● **What is expected**: Quote the listing in full, exactly as given, minus any pictures.
Supplied information: Begin
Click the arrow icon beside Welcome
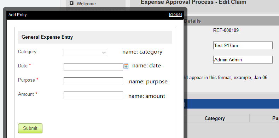 (71, 3)
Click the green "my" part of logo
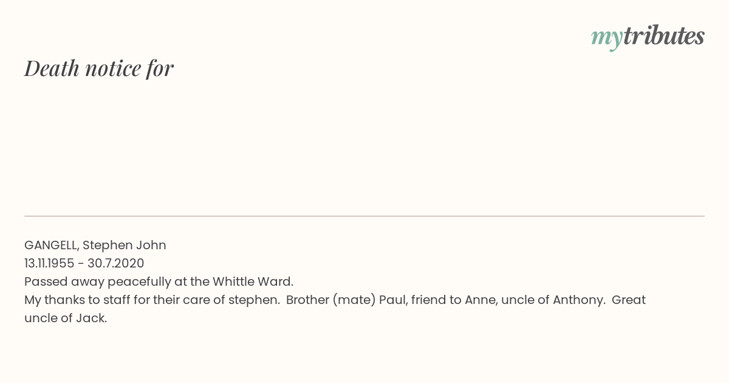 click(x=607, y=39)
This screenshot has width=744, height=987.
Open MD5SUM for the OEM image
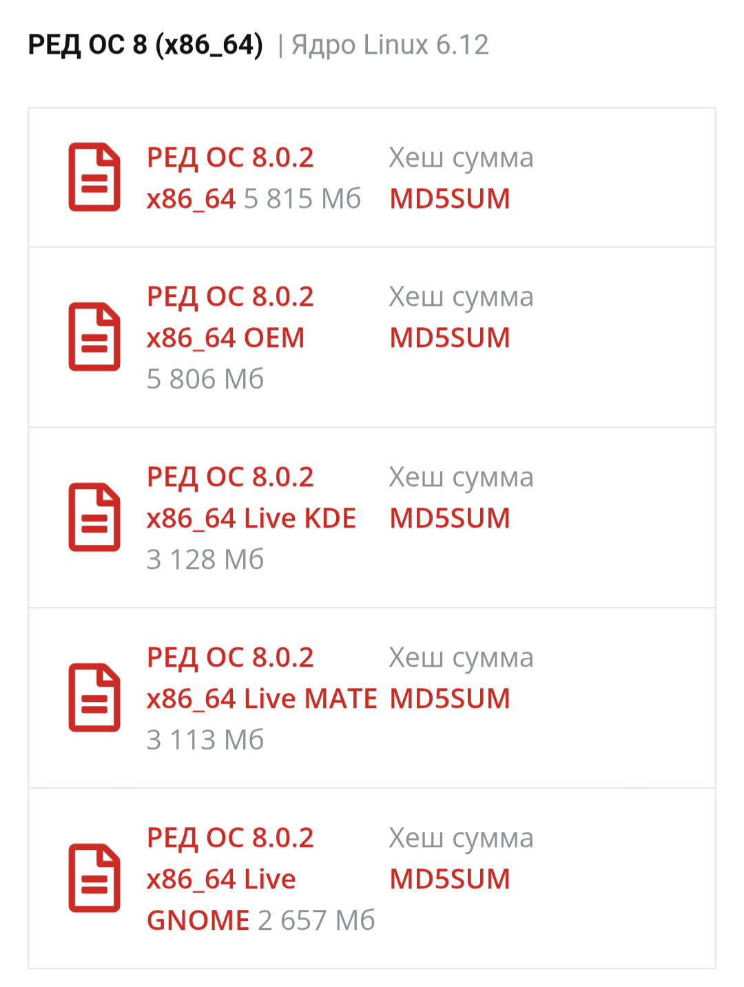click(x=450, y=338)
Supplied information: End
● **Problem solution**:
Click the arrow icon beside Welcome
 (71, 3)
Click the green "my" part of logo
 click(x=607, y=39)
This screenshot has width=744, height=987.
Open MD5SUM for the OEM image
click(x=450, y=338)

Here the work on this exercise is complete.